Stored data >>
+ + + + + + +
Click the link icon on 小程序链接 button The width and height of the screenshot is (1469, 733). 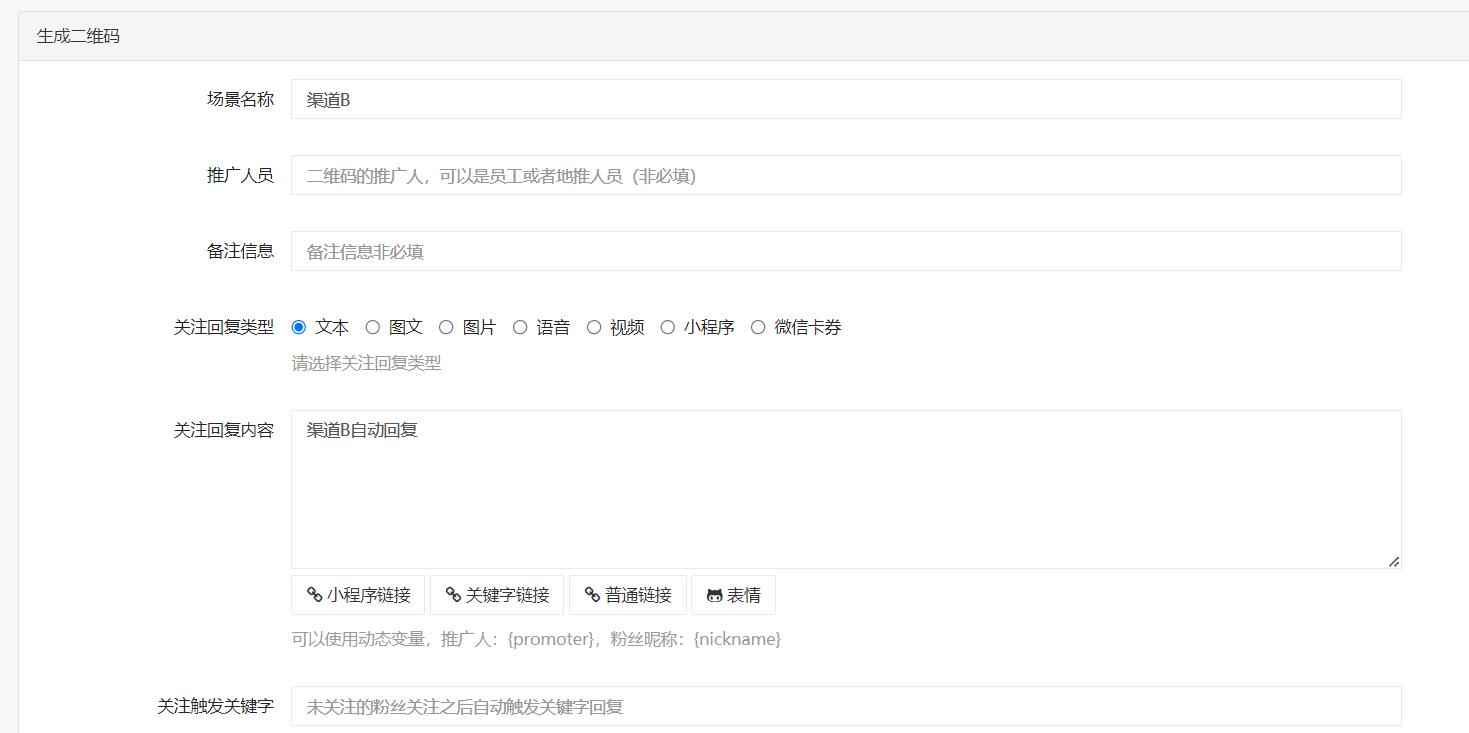[x=314, y=595]
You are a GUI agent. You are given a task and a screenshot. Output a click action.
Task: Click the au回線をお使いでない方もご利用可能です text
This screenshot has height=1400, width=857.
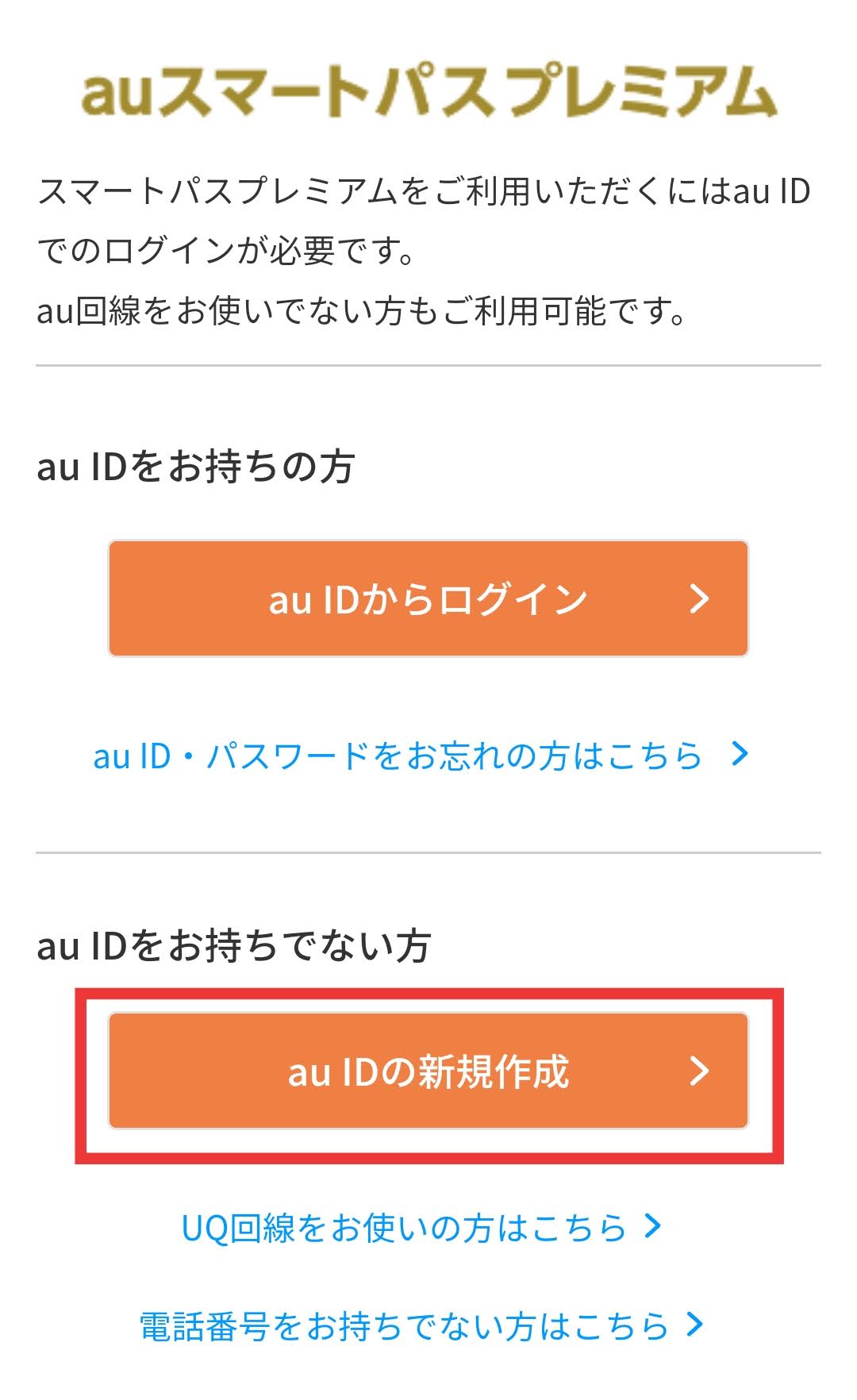362,311
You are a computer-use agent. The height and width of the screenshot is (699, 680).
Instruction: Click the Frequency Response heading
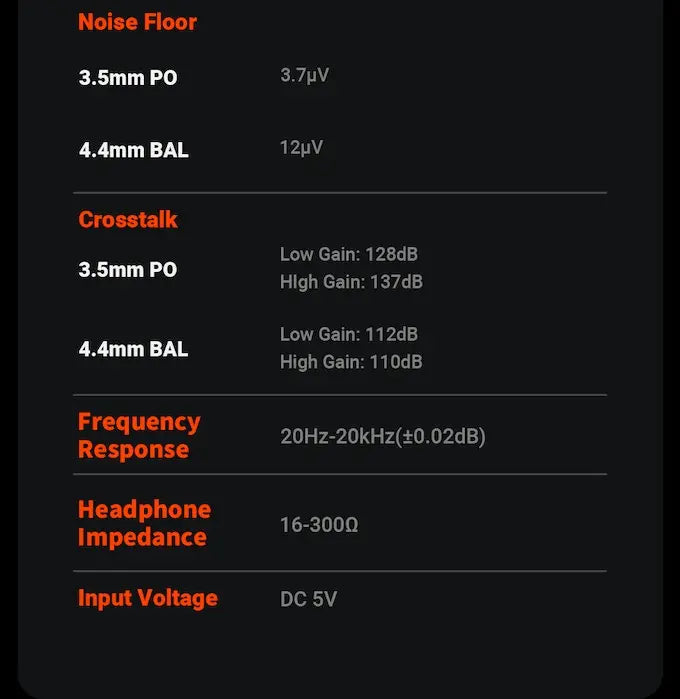139,435
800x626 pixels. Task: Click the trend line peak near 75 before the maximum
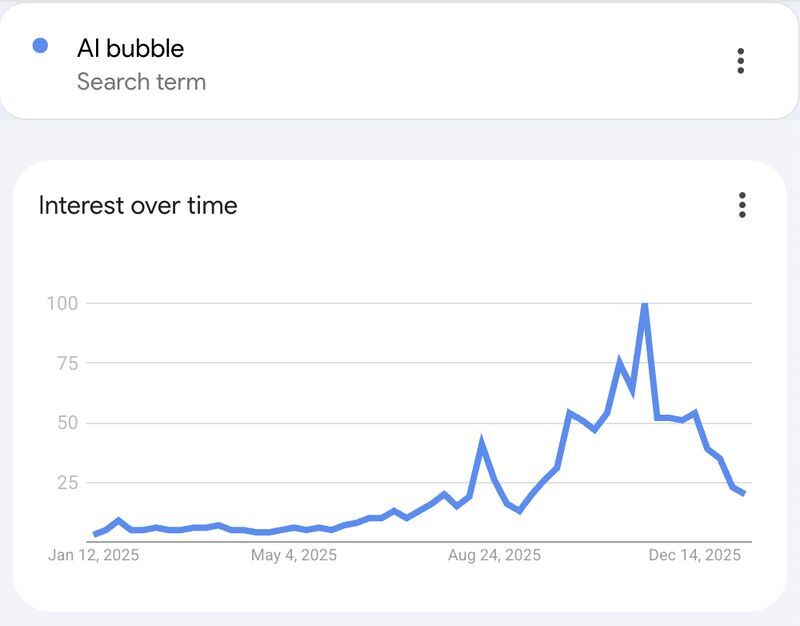(x=620, y=362)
+ + + + + + +
Work required >> Leave the pictures out, and retype exactly the lines from the one containing "800x626 pixels. Task: Click" through the last line of the entries above, both included.

Solution for this problem >>
800x626 pixels. Task: Click the trend line peak near 75 before the maximum
(x=620, y=362)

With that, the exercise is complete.